First, ultrafast structural dynamics in diiodomethane (CH2I2) are explored using an ultraviolet (UV) pump–infrared (IR) probe CEI scheme. Momentum-resolved ion coincidence data reveal several competing dissociation pathways, including direct C–I bond fission, three-body breakup channels, and molecular iodine formation. Delay-dependent kinetic energy and angular observables provide evidence for a short-lived iso-CH2I2-like configuration that forms and decays on a sub-100 fs timescale. These measurements demonstrate how time-resolved CEI can isolate weak, transient configurations in the presence of other dominant reaction channels.
Second, static CEI is used to establish three-dimensional momentum fingerprints of molecules relevant to ring-opening photochemistry. Strong-field Coulomb explosion of molecules such as isoxazole, 3-chloro-1-propanol, and epichlorohydrin yields multi-ion Newton maps that encode out-of-plane motion and angular correlations. Distinct momentum patterns associated with planar ring, open-chain, and ring–chain structures are identified and qualitatively reproduced by classical Coulomb explosion simulations. These results show that robust structural discrimination for medium-sized molecules is achievable with tabletop laser systems and motivate efforts toward complete coincidence detection for these molecules.
Third, high-dimensional CEI with complete six-ion coincidence is combined with machine learning to extract structural information from complex momentum data. Dimensionality-reduction methods and density-based clustering separate cis- and trans-1,2-dichloroethylene (DCE) isomers directly from experimental mixtures, while supervised models trained on simulated data sets extend the analysis to additional geometries such as 1,1-DCE and transient twisted configurations. Eight-fold coincidence data for isoxazole illustrate how complete channels sharpen angular momentum and energy distributions. Together, these studies demonstrate that multi-coincidence CEI combined with machine learning can automatically identify subtle structural differences and minor channels from high-dimensional data.

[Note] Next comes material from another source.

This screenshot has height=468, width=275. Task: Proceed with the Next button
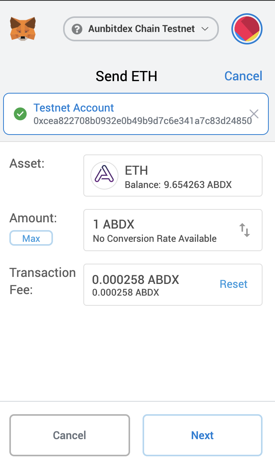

Finally, ion–electron coincidence measurements on core-ionized methyl iodide (CH3I) at a synchrotron beamline are used to connect inner-shell electronic decay to specific ionic fragmentation outcomes. Channel-resolved Auger–Meitner electron spectra, obtained by correlating electrons with well-defined ion channels, reveal systematic changes in band positions and widths as a function of final charge state and hydrogen loss. Comparison of two-body and three-body kinetic energy releases isolates contributions from channels involving neutral iodine fragments and highlights the sensitivity of the low energy electron spectrum to details of the fragmentation pathway. These measurements provide benchmark data for state resolved Auger decay and complement the laser-based CEI studies by adding an explicit electronic-structure perspective.
Overall, this thesis advances coincidence momentum imaging as a structural and dynamical probe for polyatomic molecules. Time-resolved and static CEI establish momentum space fingerprints of transient and equilibrium geometries, high dimensional multi-coincidence measurements combined with machine learning enable event-level molecular structure differentiation, and ion–electron coincidence spectroscopy links core-level decay to fragmentation patterns. Together, these approaches lay the groundwork for future efforts to image and control molecular dynamics on their natural femtosecond timescales.